AIM OF THE EXERCISE - Each record has to be returned exactly as it appears.
DATA FOR PROCESSING: Begin
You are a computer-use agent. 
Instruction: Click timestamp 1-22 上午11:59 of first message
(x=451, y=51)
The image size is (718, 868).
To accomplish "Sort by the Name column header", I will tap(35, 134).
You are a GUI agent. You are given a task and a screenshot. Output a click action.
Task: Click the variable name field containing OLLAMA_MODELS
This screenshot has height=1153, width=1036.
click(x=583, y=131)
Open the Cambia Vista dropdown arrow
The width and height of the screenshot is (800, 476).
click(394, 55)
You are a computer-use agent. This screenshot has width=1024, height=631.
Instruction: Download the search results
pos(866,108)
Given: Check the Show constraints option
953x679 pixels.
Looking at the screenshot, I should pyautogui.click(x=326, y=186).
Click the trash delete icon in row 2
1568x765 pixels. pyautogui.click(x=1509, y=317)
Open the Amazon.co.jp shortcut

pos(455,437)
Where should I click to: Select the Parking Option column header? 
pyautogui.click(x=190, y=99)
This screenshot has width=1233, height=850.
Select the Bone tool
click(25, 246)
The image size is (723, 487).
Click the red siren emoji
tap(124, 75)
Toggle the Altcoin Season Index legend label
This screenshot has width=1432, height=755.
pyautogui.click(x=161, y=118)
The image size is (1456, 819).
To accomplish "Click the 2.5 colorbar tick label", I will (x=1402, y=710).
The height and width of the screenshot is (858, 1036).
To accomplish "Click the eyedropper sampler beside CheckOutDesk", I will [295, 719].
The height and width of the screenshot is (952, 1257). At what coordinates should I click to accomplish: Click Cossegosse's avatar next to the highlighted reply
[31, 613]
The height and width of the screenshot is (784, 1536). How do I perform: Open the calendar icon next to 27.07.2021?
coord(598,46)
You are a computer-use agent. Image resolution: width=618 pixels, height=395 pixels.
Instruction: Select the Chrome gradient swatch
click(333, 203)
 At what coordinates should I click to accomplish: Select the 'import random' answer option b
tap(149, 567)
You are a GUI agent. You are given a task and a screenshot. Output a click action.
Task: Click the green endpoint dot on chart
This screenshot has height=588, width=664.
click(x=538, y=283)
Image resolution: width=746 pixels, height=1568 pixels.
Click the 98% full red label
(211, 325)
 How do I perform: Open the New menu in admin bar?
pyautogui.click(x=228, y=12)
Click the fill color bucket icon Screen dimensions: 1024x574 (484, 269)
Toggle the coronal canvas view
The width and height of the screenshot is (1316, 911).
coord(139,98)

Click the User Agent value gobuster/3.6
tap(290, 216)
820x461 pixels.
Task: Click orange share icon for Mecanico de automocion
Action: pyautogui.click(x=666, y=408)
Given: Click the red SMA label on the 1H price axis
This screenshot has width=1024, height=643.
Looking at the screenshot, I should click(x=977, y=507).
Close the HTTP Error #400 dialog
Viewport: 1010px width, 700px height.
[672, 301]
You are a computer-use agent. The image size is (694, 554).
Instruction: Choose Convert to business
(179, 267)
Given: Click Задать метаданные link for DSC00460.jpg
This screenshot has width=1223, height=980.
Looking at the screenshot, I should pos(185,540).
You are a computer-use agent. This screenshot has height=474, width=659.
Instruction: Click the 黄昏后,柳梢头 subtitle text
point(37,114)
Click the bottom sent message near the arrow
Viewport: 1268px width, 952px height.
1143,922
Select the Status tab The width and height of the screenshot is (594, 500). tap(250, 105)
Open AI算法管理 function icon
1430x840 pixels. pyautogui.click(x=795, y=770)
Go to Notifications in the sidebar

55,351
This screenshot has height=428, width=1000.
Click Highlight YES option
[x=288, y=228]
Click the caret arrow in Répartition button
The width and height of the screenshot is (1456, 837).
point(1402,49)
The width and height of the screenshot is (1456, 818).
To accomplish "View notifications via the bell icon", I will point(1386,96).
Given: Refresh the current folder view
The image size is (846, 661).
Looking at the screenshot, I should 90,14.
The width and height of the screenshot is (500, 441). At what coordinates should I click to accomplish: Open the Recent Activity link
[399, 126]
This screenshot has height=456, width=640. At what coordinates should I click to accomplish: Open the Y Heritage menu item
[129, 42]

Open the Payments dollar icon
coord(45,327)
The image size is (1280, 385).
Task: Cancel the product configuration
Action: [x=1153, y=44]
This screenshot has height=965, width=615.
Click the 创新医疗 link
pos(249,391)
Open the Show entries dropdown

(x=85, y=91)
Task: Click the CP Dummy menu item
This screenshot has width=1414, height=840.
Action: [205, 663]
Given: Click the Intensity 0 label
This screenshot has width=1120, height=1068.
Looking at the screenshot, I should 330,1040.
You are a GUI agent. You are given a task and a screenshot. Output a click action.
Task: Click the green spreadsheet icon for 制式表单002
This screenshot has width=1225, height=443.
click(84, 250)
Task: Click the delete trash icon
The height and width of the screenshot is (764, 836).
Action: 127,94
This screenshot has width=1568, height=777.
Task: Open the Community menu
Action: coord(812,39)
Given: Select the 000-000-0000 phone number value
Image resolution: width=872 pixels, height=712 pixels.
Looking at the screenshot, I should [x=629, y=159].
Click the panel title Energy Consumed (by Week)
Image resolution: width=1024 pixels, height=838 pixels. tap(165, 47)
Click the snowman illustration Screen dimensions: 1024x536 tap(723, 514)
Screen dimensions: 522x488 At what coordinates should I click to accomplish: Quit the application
DATA FOR PROCESSING: End
PROBLEM SOLUTION -
You are a computer-use agent. 
Instruction: Click timestamp 1-22 上午11:59 of first message
(x=451, y=51)
The image size is (718, 868).
To accomplish "Sort by the Name column header", I will tap(35, 134).
You are a GUI agent. You are given a task and a screenshot. Output a click action.
Task: Click the variable name field containing OLLAMA_MODELS
This screenshot has height=1153, width=1036.
click(x=583, y=131)
Open the Cambia Vista dropdown arrow
The width and height of the screenshot is (800, 476).
click(394, 55)
You are a computer-use agent. This screenshot has width=1024, height=631.
Instruction: Download the search results
pos(866,108)
Given: Check the Show constraints option
953x679 pixels.
Looking at the screenshot, I should pyautogui.click(x=326, y=186).
Click the trash delete icon in row 2
1568x765 pixels. pyautogui.click(x=1509, y=317)
Open the Amazon.co.jp shortcut

pos(455,437)
Where should I click to: Select the Parking Option column header? 
pyautogui.click(x=190, y=99)
This screenshot has width=1233, height=850.
Select the Bone tool
click(25, 246)
The image size is (723, 487).
Click the red siren emoji
tap(124, 75)
Toggle the Altcoin Season Index legend label
This screenshot has width=1432, height=755.
pyautogui.click(x=161, y=118)
The image size is (1456, 819).
To accomplish "Click the 2.5 colorbar tick label", I will (x=1402, y=710).
The height and width of the screenshot is (858, 1036).
To accomplish "Click the eyedropper sampler beside CheckOutDesk", I will [295, 719].
The height and width of the screenshot is (952, 1257). At what coordinates should I click to accomplish: Click Cossegosse's avatar next to the highlighted reply
[31, 613]
The height and width of the screenshot is (784, 1536). How do I perform: Open the calendar icon next to 27.07.2021?
coord(598,46)
You are a computer-use agent. Image resolution: width=618 pixels, height=395 pixels.
Instruction: Select the Chrome gradient swatch
click(333, 203)
 At what coordinates should I click to accomplish: Select the 'import random' answer option b
tap(149, 567)
You are a GUI agent. You are given a task and a screenshot. Output a click action.
Task: Click the green endpoint dot on chart
This screenshot has height=588, width=664.
click(x=538, y=283)
Image resolution: width=746 pixels, height=1568 pixels.
Click the 98% full red label
(211, 325)
 How do I perform: Open the New menu in admin bar?
pyautogui.click(x=228, y=12)
Click the fill color bucket icon Screen dimensions: 1024x574 (484, 269)
Toggle the coronal canvas view
The width and height of the screenshot is (1316, 911).
coord(139,98)

Click the User Agent value gobuster/3.6
tap(290, 216)
820x461 pixels.
Task: Click orange share icon for Mecanico de automocion
Action: pyautogui.click(x=666, y=408)
Given: Click the red SMA label on the 1H price axis
This screenshot has width=1024, height=643.
Looking at the screenshot, I should click(x=977, y=507).
Close the HTTP Error #400 dialog
Viewport: 1010px width, 700px height.
[672, 301]
You are a computer-use agent. The image size is (694, 554).
Instruction: Choose Convert to business
(179, 267)
Given: Click Задать метаданные link for DSC00460.jpg
This screenshot has width=1223, height=980.
Looking at the screenshot, I should pos(185,540).
You are a computer-use agent. This screenshot has height=474, width=659.
Instruction: Click the 黄昏后,柳梢头 subtitle text
point(37,114)
Click the bottom sent message near the arrow
Viewport: 1268px width, 952px height.
1143,922
Select the Status tab The width and height of the screenshot is (594, 500). tap(250, 105)
Open AI算法管理 function icon
1430x840 pixels. pyautogui.click(x=795, y=770)
Go to Notifications in the sidebar

55,351
This screenshot has height=428, width=1000.
Click Highlight YES option
[x=288, y=228]
Click the caret arrow in Répartition button
The width and height of the screenshot is (1456, 837).
point(1402,49)
The width and height of the screenshot is (1456, 818).
To accomplish "View notifications via the bell icon", I will point(1386,96).
Given: Refresh the current folder view
The image size is (846, 661).
Looking at the screenshot, I should 90,14.
The width and height of the screenshot is (500, 441). At what coordinates should I click to accomplish: Open the Recent Activity link
[399, 126]
This screenshot has height=456, width=640. At what coordinates should I click to accomplish: Open the Y Heritage menu item
[129, 42]

Open the Payments dollar icon
coord(45,327)
The image size is (1280, 385).
Task: Cancel the product configuration
Action: [x=1153, y=44]
This screenshot has height=965, width=615.
Click the 创新医疗 link
pos(249,391)
Open the Show entries dropdown

(x=85, y=91)
Task: Click the CP Dummy menu item
This screenshot has width=1414, height=840.
Action: [205, 663]
Given: Click the Intensity 0 label
This screenshot has width=1120, height=1068.
Looking at the screenshot, I should 330,1040.
You are a GUI agent. You are given a task and a screenshot. Output a click action.
Task: Click the green spreadsheet icon for 制式表单002
This screenshot has width=1225, height=443.
click(84, 250)
Task: Click the delete trash icon
The height and width of the screenshot is (764, 836).
Action: 127,94
This screenshot has width=1568, height=777.
Task: Open the Community menu
Action: coord(812,39)
Given: Select the 000-000-0000 phone number value
Image resolution: width=872 pixels, height=712 pixels.
Looking at the screenshot, I should [x=629, y=159].
Click the panel title Energy Consumed (by Week)
Image resolution: width=1024 pixels, height=838 pixels. tap(165, 47)
Click the snowman illustration Screen dimensions: 1024x536 tap(723, 514)
Screen dimensions: 522x488 At what coordinates should I click to accomplish: Quit the application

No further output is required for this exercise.